New York: multiethnic, liberal, progressive—and a nexus of slavery in North America.
Occasioned by the discovery of what is now called the African Burial Ground, alongside what is now New York’s City Hall (but well beyond the original city limits), these 12 essays from authorities on African-American history address the fact that “for nearly three hundred years, slavery was an intimate part of the lives of all New Yorkers, black and white.” No sooner had the Dutch arrived than were slaves with names such as Big Manuel and Simon Congo at work clearing land throughout the Hudson Valley, though they soon, as historian Christopher Moore notes, “undertook what certainly was one of the first organized job actions by workers in North America,” successfully petitioning for wages. Conditions would not improve when rule of New York fell to the British; the rule of law would extend to Africans and African-Americans, but almost always to control behavior rather than protect their persons or interests. Colonial governor Robert Hunter was appalled when, after a slave uprising in 1712, New York authorities executed 24 men (and one woman) for their actions, remarking that in the West Indies, “where their laws against their slaves are most severe,” a handful would have been killed as an example to others.

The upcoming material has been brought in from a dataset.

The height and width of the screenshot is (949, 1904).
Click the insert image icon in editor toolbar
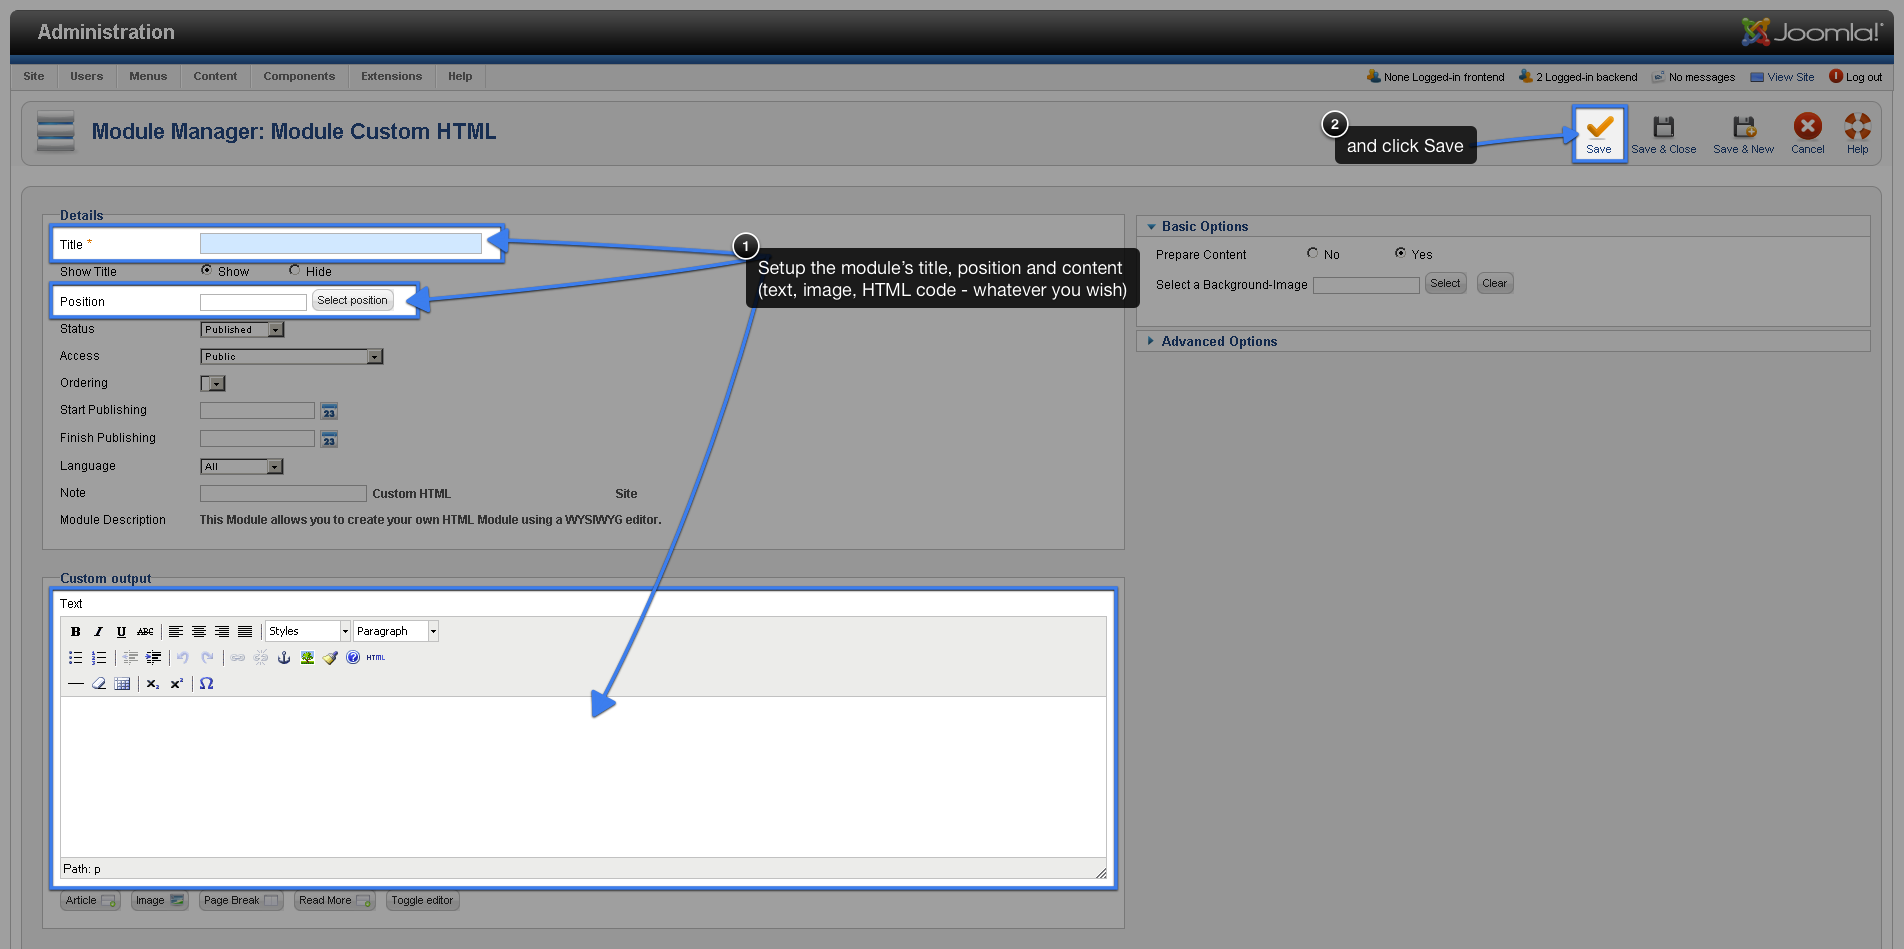coord(307,658)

Laws were remade to uphold and strengthen slavery in New York in the early days of American independence, and New York was far slower than its neighbors to move toward abolition; in the years preceding the Civil War, its economy was so bound up with the South’s that, wrote one journalist, it was “almost as dependent upon Southern slavery as Charleston itself.” Illustrated with reproduced documents, artwork and photographs, the volume concludes with a consideration of African-American life in New York after the war until the turn of the century.
A fine work of scholarship, offering a view of the metropolis that few today know.